Hellange (/fr/; Helléng; Hellingen /de/) is a small town in the commune of Frisange, in southern Luxembourg. As of 2025, the town has a population of 980.

The terrain around Hellange is flat. The area surrounding the locality is relatively densely populated, with about 93 inhabitants per square kilometre. The nearest larger settlement is Luxembourg City, located to the north of Hellange.

The area around Hellange consists largely of agricultural land.

== Geography ==

Hellange lies at an elevation of approximately 256 metres above sea level. The settlement is located approximately 2 kilometres west of Frisange, along National Road 13, which connects Frisange to Bettembourg.

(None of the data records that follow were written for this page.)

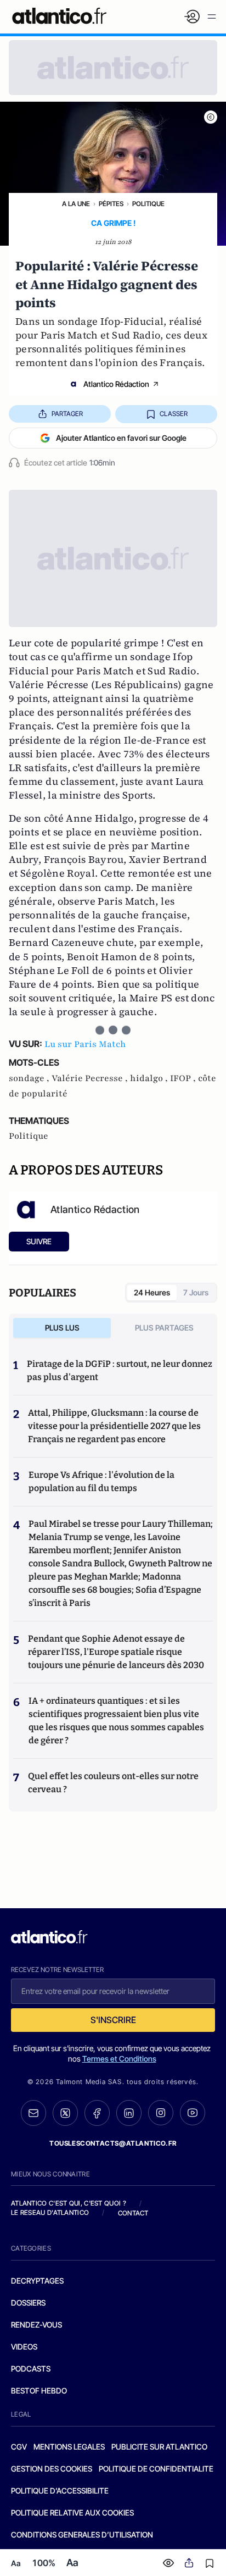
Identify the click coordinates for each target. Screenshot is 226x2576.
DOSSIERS (28, 2302)
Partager (67, 413)
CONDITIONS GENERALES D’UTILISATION (82, 2534)
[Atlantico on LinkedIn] (129, 2113)
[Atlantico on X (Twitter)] (65, 2113)
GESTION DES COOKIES (51, 2468)
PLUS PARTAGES (164, 1327)
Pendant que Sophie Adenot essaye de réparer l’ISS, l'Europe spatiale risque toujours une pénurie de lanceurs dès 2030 (116, 1651)
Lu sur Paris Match (85, 1044)
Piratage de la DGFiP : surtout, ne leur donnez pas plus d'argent (119, 1370)
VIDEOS (24, 2346)
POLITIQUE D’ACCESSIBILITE (60, 2490)
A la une (76, 204)
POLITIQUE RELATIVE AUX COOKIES (72, 2512)
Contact (133, 2213)
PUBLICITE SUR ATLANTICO (159, 2446)
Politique (148, 204)
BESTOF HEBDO (39, 2390)
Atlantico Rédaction (116, 384)
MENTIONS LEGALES (69, 2446)
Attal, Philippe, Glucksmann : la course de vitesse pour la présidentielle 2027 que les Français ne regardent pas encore (114, 1426)
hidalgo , (150, 1078)
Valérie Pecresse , (91, 1078)
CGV (19, 2446)
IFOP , (184, 1078)
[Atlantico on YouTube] (192, 2112)
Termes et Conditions (119, 2058)
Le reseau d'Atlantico (50, 2212)
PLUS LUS (62, 1327)
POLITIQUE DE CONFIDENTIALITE (156, 2468)
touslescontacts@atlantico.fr (113, 2143)
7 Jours (195, 1292)
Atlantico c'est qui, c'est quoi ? (68, 2203)
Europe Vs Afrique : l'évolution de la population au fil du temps (101, 1481)
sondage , (30, 1078)
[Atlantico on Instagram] (160, 2112)
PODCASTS (30, 2368)
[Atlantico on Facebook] (97, 2113)
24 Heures (152, 1292)
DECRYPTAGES (37, 2280)
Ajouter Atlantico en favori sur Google (121, 437)
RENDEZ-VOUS (36, 2324)
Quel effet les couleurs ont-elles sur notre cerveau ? (113, 1782)
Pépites (111, 204)
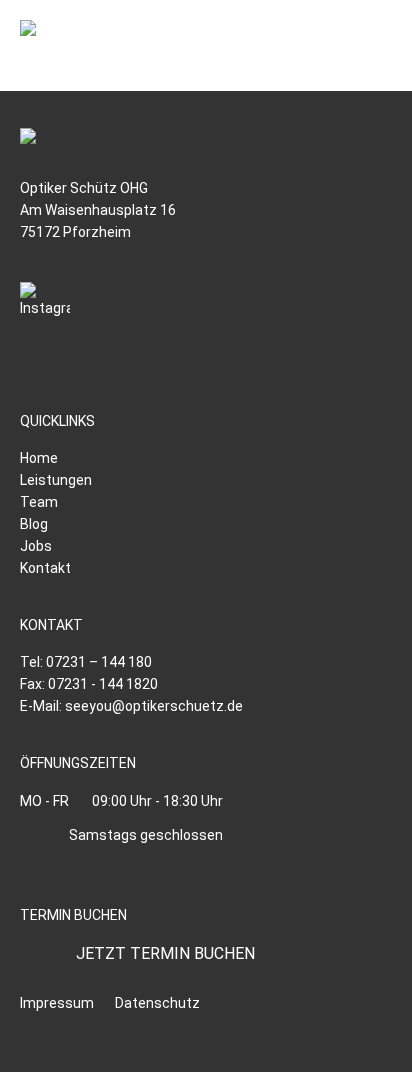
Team (39, 502)
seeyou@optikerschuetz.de (154, 706)
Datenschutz (157, 1003)
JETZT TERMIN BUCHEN (165, 953)
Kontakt (45, 568)
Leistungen (56, 480)
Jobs (36, 546)
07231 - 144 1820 (103, 684)
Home (39, 458)
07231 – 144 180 (99, 662)
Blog (34, 524)
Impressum (57, 1003)
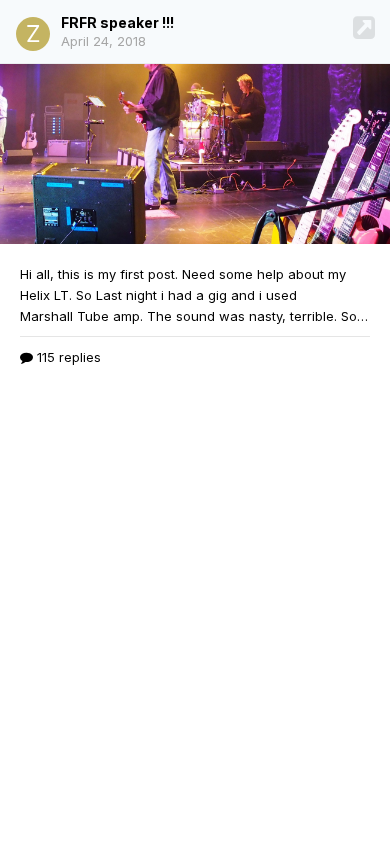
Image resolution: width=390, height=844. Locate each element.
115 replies (67, 357)
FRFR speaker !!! (117, 22)
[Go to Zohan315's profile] (33, 34)
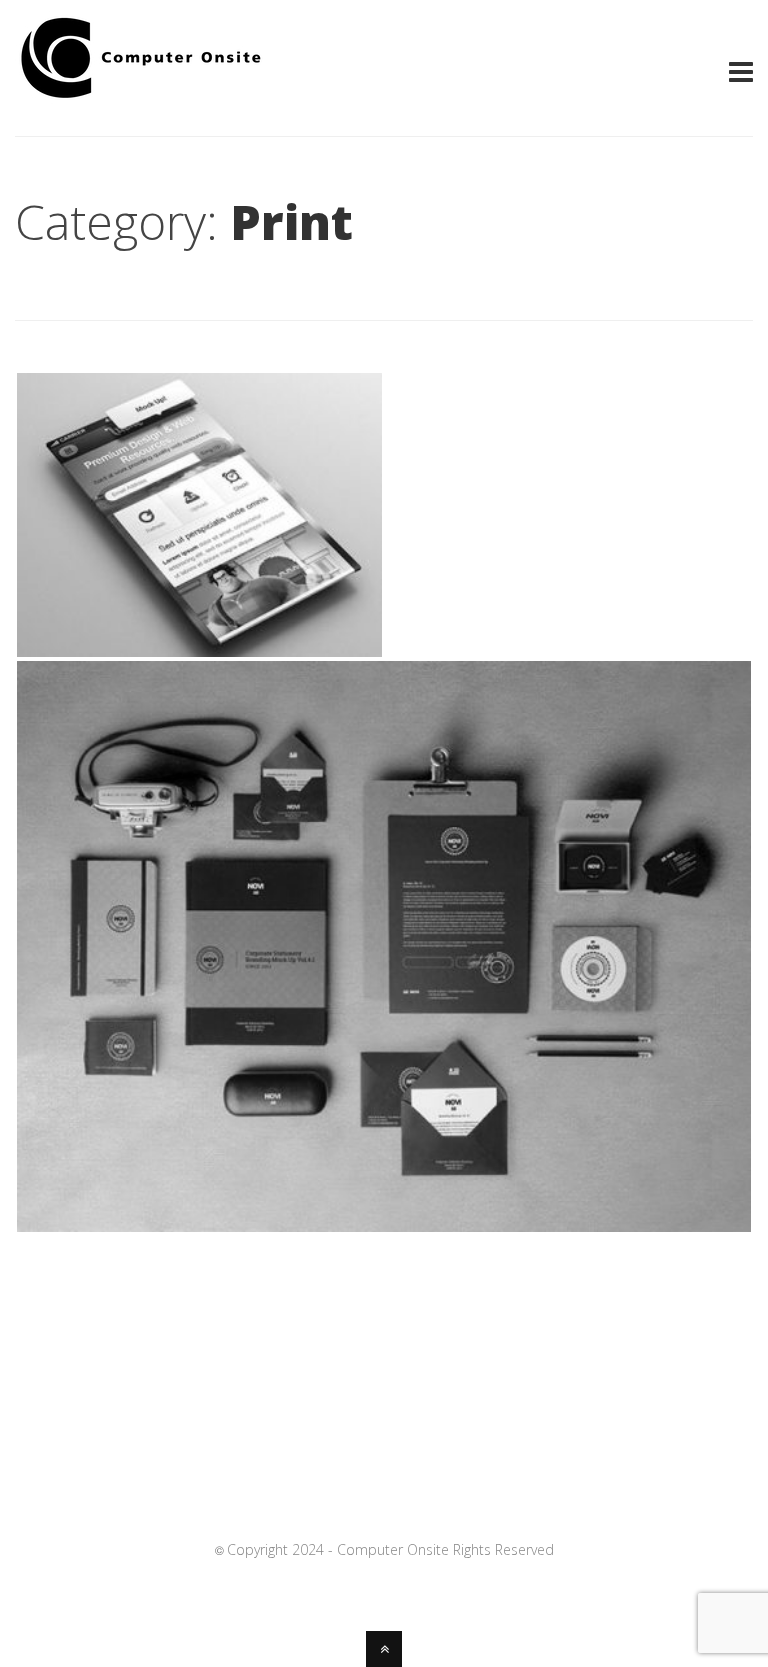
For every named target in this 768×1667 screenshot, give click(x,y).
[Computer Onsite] (140, 98)
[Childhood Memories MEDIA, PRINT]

=== Administrative context ===

Hellange forms part of the commune of Frisange. The commune lies at the eastern edge of the canton of Esch-sur-Alzette. It borders the canton of Luxembourg to the north, the canton of Remich to the east, and France to the south. The commune’s highest point is in Aspelt at Krockelshaff (275 m), while the lowest is at Op de Greissen (232 m). Its total area is 1,842.9 hectares, including 14.5 km of rural roads and 7.5 km of local roads.

== History ==
One of the notable historical features of the small town is its church, dedicated to Saint Willibrord, which was built in 1812. In 2012, the town marked the 200th anniversary of the church with a series of celebrations, including concerts organised by the local music society La Lyre, which performed in the newly repainted church as part of the jubilee events.